# WHAT THE TASK ASKS:
Please return only the lines from the one showing "Task: Click the third red-ringed circle photo" to the end of the entries, keeping both ends and dropping every picture.

####

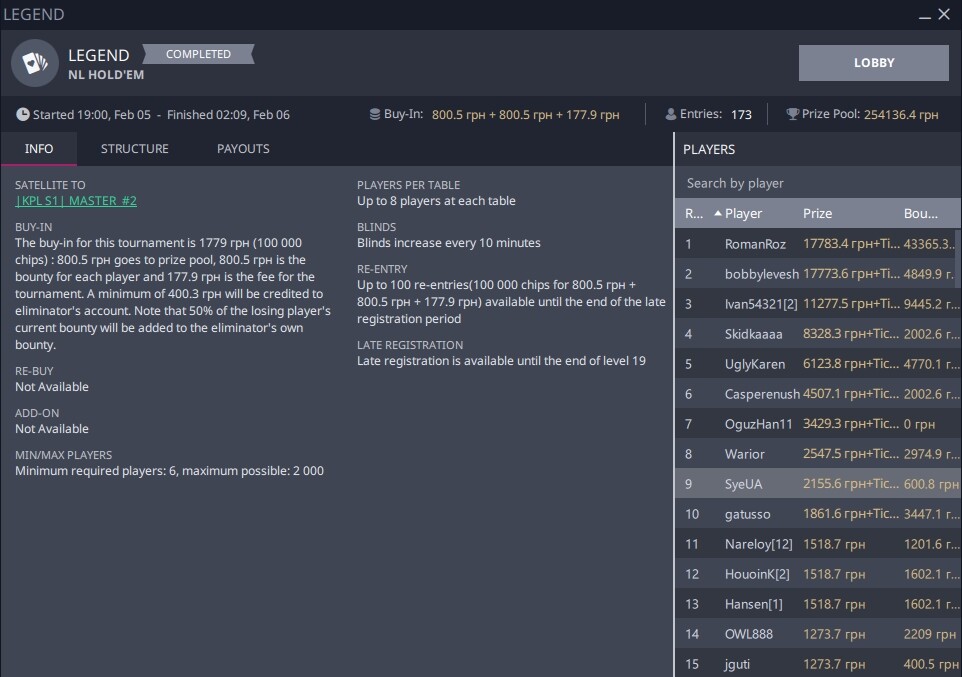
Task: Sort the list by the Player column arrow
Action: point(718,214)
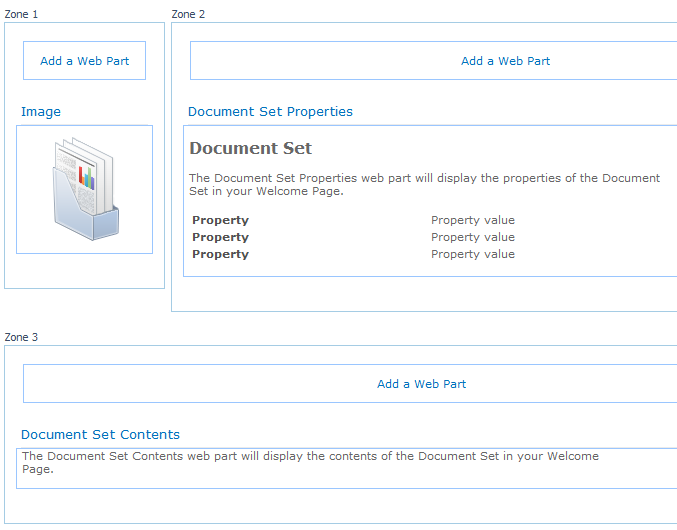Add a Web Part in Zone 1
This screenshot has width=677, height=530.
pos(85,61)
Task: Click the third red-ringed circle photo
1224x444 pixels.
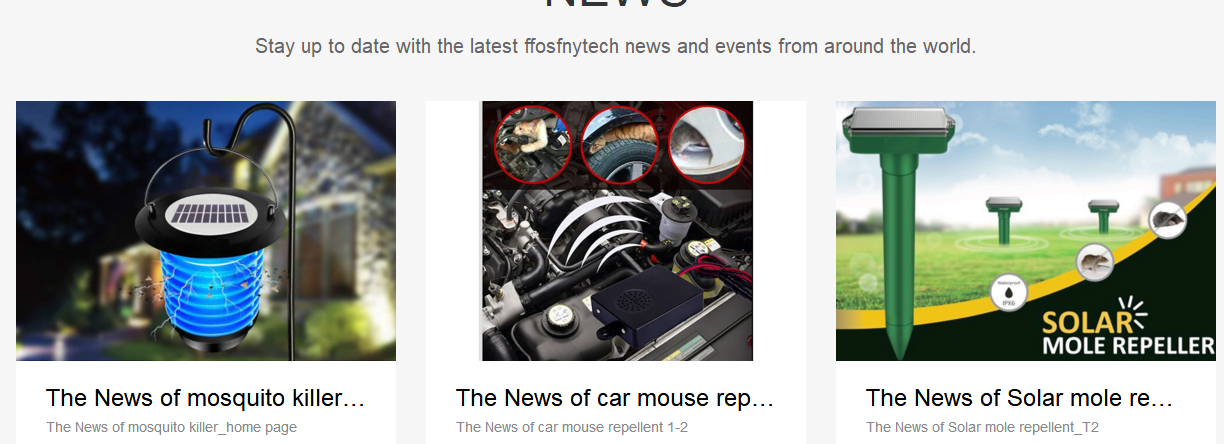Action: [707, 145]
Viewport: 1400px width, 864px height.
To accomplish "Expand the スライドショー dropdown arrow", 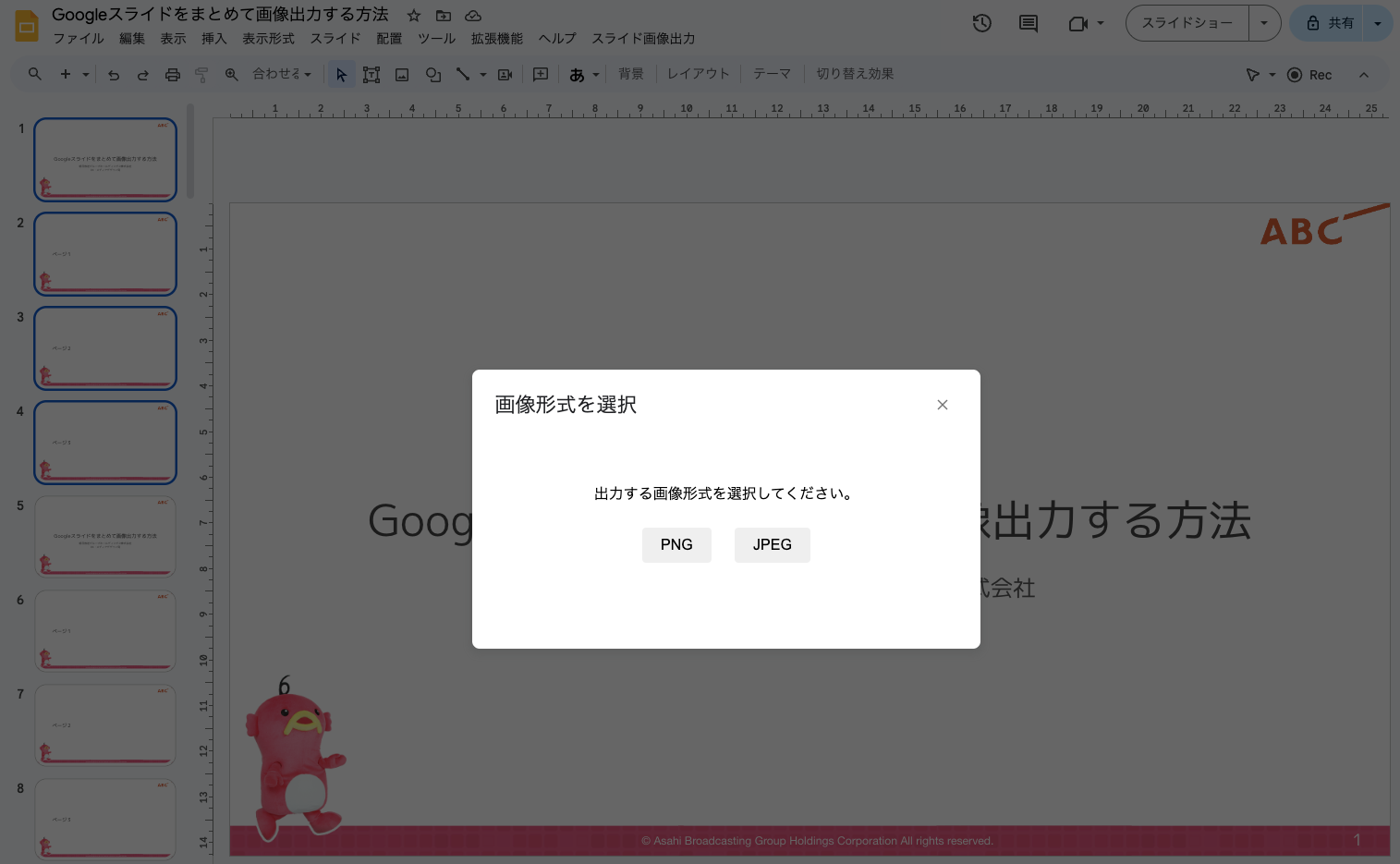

####

# ANSWER BOX:
Task: Click the third red-ringed circle photo
1224x444 pixels.
Action: [707, 145]
Viewport: 1400px width, 864px height.
To accomplish "Expand the スライドショー dropdown arrow", 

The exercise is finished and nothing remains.